Directions for this task
Reproduce the material verbatim from its beginning through the line containing "Action: (315, 258)", inclusive. Omit the pictures.
━━━━━━━━━━━━━━━━━━━━
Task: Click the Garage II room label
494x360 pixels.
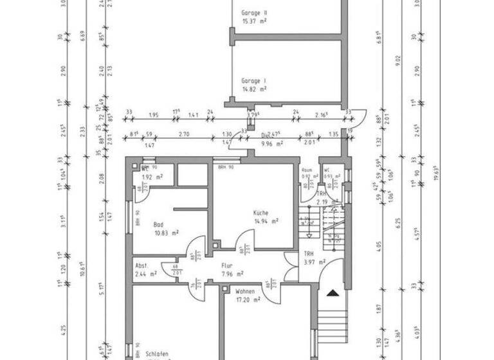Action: (254, 13)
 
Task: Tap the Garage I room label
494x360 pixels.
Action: (253, 81)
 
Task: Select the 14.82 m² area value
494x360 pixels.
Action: (254, 90)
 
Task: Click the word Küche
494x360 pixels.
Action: (261, 213)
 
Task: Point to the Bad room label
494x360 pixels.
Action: (158, 224)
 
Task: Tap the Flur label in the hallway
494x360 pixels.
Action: (227, 265)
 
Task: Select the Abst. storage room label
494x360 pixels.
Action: (142, 266)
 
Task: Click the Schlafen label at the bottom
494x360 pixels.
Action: (156, 354)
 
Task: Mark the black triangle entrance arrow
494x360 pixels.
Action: (332, 294)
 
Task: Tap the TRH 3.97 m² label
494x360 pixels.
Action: (315, 258)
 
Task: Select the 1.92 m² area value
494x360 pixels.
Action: (152, 176)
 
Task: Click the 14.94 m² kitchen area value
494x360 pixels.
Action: (266, 221)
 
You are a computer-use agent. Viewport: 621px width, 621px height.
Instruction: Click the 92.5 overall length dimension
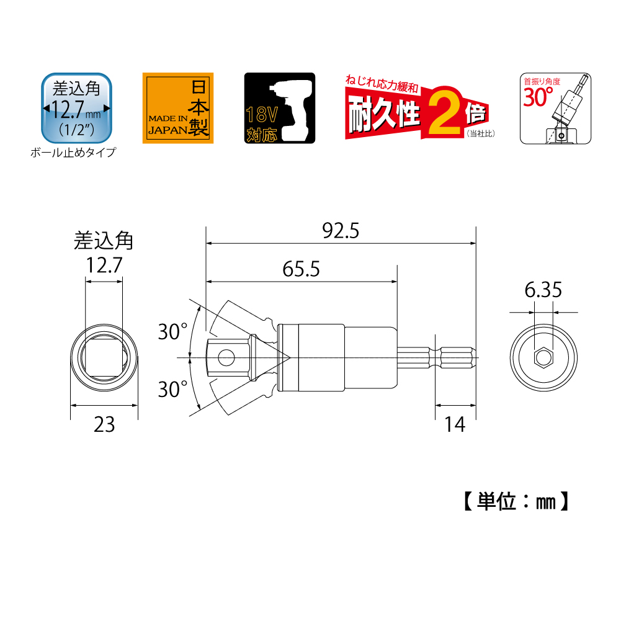(x=341, y=231)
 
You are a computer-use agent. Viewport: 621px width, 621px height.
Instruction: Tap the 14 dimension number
(x=455, y=425)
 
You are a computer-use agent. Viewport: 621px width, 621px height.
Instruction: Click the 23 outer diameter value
(x=104, y=425)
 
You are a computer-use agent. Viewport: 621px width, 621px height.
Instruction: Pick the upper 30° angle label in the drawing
(x=172, y=331)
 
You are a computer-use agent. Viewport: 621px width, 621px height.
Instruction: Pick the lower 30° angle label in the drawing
(x=172, y=390)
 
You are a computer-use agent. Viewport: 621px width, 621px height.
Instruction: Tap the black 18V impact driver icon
(x=279, y=109)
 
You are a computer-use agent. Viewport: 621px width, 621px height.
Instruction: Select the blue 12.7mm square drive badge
(x=76, y=108)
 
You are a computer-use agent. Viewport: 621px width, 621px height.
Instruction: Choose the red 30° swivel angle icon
(x=555, y=109)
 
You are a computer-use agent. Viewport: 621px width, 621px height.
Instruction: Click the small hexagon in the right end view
(x=543, y=357)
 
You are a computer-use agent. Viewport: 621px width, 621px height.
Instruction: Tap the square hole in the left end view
(x=104, y=358)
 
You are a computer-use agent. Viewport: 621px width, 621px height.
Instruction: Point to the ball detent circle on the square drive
(x=226, y=357)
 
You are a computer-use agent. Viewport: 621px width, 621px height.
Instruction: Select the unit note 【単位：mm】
(x=516, y=501)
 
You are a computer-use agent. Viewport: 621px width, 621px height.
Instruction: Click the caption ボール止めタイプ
(x=73, y=153)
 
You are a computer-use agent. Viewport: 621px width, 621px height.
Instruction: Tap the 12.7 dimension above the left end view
(x=104, y=266)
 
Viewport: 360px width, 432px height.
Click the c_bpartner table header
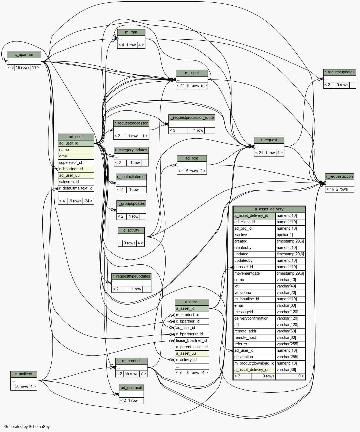[24, 55]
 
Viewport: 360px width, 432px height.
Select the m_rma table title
[131, 32]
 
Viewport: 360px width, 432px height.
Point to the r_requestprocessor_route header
[192, 118]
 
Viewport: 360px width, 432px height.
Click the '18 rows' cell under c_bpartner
[23, 67]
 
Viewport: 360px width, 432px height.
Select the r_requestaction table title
[340, 177]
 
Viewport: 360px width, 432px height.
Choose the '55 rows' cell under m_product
[131, 374]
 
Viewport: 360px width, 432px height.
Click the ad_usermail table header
[131, 388]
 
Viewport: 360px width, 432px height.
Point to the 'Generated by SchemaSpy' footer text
[27, 427]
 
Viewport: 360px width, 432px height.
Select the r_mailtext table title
[24, 374]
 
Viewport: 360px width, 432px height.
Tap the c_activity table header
[131, 230]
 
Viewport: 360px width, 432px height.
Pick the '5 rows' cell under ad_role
[192, 171]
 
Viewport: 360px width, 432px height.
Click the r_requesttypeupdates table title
[131, 276]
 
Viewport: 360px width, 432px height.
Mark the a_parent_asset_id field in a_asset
[192, 347]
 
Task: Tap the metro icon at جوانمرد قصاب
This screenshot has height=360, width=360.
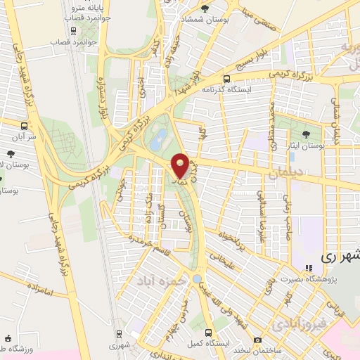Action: point(73,30)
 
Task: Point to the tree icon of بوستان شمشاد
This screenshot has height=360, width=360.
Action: point(205,8)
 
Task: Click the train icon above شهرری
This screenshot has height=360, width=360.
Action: point(119,333)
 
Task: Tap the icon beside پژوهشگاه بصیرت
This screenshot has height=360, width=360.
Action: point(308,268)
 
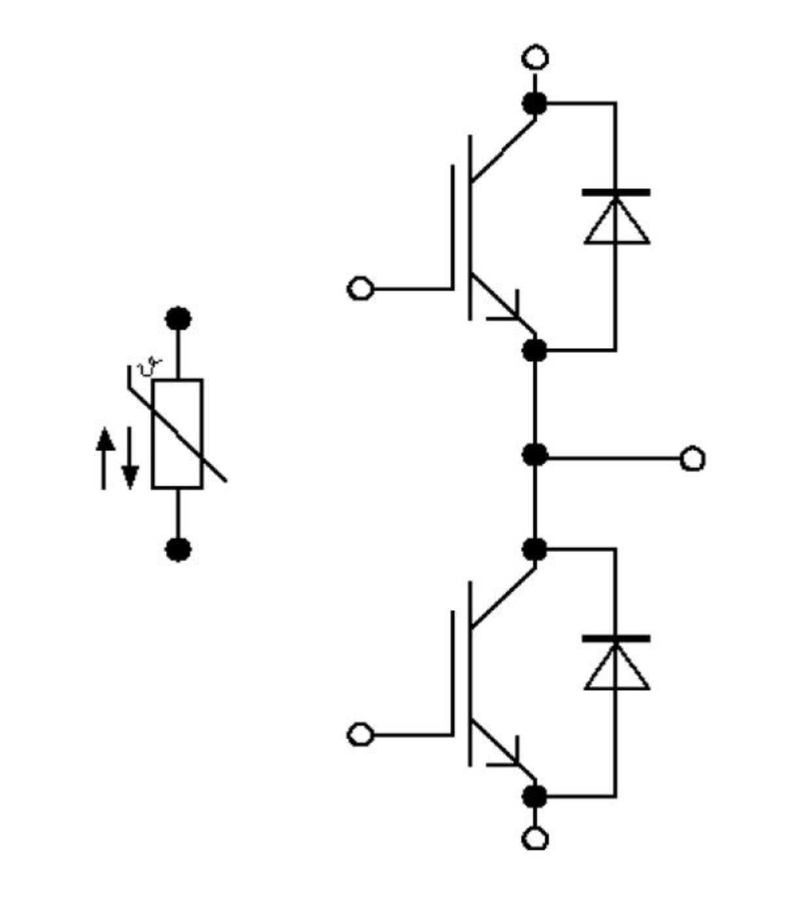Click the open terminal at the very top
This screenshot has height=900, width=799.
pos(535,58)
━━━━━━━━━━━━━━━━━━━━
Output of the task
Task: Click the Garage II room label
494x360 pixels.
Action: (254, 13)
 
Task: Tap the Garage I room label
494x360 pixels.
Action: (253, 81)
 
Task: Select the 14.82 m² area value
494x360 pixels.
Action: (254, 90)
 
Task: Click the word Küche
494x360 pixels.
Action: (261, 213)
 
Task: Point to the Bad room label
494x360 pixels.
Action: (158, 224)
 
Task: Tap the Flur label in the hallway
494x360 pixels.
Action: (227, 265)
 
Task: Select the Abst. storage room label
494x360 pixels.
Action: (142, 266)
 
Task: Click the Schlafen label at the bottom
494x360 pixels.
Action: (156, 354)
 
Task: Mark the black triangle entrance arrow
494x360 pixels.
Action: (332, 294)
 
Task: Tap the TRH 3.97 m² label
494x360 pixels.
Action: (315, 258)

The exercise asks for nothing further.